Lament

Lament is the heartfelt expression of grief, frustration, anger, fear, or complaint through prayer. Instead of just crying when life hits you hard, try "crying out" in a lament. This kind of prayer reaches toward God during your greatest trials and trusts him (by praising His character), even though life stinks. You must believe that God will work all things for good in your life, even the crummy things.

Jn. 16:33 “In this life you will have trouble. But take heart! I have overcome the world.”

How to pray a prayer of anguish

Have you ever felt emotionally raw and desperate? Angry, even? My first response in these situations is to rage at God, to make a pitiful plea for help (if no one else is around, that is) The question, then, is how to pray a prayer of anguish?
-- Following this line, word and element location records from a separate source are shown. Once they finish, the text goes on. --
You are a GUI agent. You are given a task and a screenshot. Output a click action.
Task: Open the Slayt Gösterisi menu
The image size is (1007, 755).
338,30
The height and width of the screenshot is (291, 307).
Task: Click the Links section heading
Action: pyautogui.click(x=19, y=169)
Grief, when directed at God, is a prayer. It's a lamentation that expects a response. Anguish can prompt the most beautiful and heart-felt prayers we ever pray.

Maybe you're not sure what to say. That's okay, too. The Holy Spirit hears the groaning of our hearts and responds to us with grace and love (Romans 8:26-27).

I go directly to Psalms when I need to groan. I start at Psalm 3, and I just keep going until I've said enough. I've underlined a lot of verses about anguish and fairness and deliverance in those pages, so I pray those verses back to God. Somehow, reading the Psalms give power to my prayer and assuage any guilt I'd have for expressing my pain and misery.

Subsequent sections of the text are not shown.